Last week a colleague and I participated in a regional conference of a large academic association. On the conference’s first day, my colleague attended a panel for which four of the six presenters named in the program did not show up. In the room were the other two presenters, the panel’s chair/discussant, and an audience of three people.
The next day, at the panel session in which my colleague and I were jointly presenting, again four of the six panelists were no shows. The room was populated by, in addition to the two of us, the other presenter, the panel’s chair/discussant, and an audience of five.
I’ve seen the same pattern at two regional conferences for my colleague’s main disciplinary organization — sessions that consist of a few people listening to themselves talk to a mostly empty room, with little to no actual dissemination of knowledge. The process is a charade — people list conference papers on their curriculum vitae, regardless of whether the papers or the people who promised to write them ever materialize. The money used to pay conference registration fees in effect goes straight from colleges and universities to the academic associations that sponsor the conferences.
I suspect that at some point in the near future cash-strapped non-elite colleges and universities are simply going to stop subsidizing these kinds of events via faculty reimbursement. Email and digital repositories are frequently much more cost effective methods of sharing information.

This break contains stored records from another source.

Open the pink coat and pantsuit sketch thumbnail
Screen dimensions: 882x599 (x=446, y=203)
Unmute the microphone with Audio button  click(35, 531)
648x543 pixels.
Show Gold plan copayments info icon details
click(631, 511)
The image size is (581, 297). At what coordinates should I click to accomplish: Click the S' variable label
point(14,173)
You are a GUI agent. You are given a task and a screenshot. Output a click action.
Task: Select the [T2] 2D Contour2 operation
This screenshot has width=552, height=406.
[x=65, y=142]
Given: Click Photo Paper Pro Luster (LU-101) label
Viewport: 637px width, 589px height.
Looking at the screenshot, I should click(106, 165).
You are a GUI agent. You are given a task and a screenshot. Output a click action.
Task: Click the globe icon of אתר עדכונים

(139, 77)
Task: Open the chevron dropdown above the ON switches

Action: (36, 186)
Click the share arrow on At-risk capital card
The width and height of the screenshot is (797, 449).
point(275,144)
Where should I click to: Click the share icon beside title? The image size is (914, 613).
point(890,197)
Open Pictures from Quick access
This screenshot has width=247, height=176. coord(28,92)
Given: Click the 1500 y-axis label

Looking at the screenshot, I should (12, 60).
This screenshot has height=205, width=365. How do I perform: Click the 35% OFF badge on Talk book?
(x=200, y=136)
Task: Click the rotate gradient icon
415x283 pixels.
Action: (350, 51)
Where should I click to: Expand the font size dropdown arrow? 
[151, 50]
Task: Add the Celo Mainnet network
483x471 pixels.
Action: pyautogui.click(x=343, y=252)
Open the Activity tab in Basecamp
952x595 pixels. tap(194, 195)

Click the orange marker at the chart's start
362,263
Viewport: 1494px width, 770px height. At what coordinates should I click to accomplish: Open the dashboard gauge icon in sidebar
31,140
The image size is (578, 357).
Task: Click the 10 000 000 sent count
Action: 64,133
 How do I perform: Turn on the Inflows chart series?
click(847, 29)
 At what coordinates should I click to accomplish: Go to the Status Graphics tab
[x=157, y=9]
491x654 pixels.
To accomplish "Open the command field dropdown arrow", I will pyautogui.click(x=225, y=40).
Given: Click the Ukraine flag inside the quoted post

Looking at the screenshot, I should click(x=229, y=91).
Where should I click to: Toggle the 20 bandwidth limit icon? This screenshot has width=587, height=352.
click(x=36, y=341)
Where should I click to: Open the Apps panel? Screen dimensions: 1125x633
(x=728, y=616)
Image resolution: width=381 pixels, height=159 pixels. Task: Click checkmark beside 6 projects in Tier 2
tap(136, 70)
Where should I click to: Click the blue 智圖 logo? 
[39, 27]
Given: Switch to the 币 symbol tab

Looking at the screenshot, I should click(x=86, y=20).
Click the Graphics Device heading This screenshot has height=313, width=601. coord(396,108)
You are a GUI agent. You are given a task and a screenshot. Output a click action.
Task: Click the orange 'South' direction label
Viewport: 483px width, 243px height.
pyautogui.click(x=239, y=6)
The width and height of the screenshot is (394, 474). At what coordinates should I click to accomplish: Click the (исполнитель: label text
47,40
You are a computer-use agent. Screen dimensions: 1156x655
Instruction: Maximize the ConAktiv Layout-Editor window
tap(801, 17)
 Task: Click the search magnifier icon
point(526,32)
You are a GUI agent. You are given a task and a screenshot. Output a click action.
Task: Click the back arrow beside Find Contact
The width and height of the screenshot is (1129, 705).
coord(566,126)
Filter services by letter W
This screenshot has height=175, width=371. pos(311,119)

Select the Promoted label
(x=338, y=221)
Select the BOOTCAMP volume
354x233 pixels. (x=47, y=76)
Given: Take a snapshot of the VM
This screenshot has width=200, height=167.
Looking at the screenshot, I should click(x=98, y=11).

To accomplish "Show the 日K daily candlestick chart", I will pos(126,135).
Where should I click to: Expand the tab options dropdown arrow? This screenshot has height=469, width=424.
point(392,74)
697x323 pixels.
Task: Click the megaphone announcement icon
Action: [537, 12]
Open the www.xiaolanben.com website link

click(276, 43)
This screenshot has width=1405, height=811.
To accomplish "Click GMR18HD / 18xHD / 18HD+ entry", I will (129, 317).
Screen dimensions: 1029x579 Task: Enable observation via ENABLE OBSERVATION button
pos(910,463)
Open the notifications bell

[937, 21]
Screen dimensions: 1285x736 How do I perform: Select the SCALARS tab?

Most academic conferences are very poorly designed for the purposes they are supposed to fulfill. If you look at how the medical or physical sciences organize conferences, the picture is very different. They have a few plenary sessions built around on-going research programs where the main factors at the head of the efforts give an overview of what they’ve found out, what they are doing now, and where they are going. These are always a packed house since they are directional beacons for entire fields in the sciences involved. Everything else is posters, with substantial prizes ($1000 or so) given for the best work. (They are able to do this because of the support they get from outside companies, of course.) Political science conferences don’t compare favorably to this model; hence the constant complaints about how no one can tell where the discipline is going. As I’ve told the folks at APSA several times, that’s because nobody is organizing panels that will show the way.
On the other functions of conferences, however, political science does ok. The main reasons why all kinds of organizations have conferences have little to do with the stated purposes for them. They are largely there to foster personal ties, catch up with or establish contacts with colleagues to foster research opportunities, get advice on problems with teaching, or to simply relax with a clear conscience. Most of this takes place outside the panels, just as in other disciplines and businesses.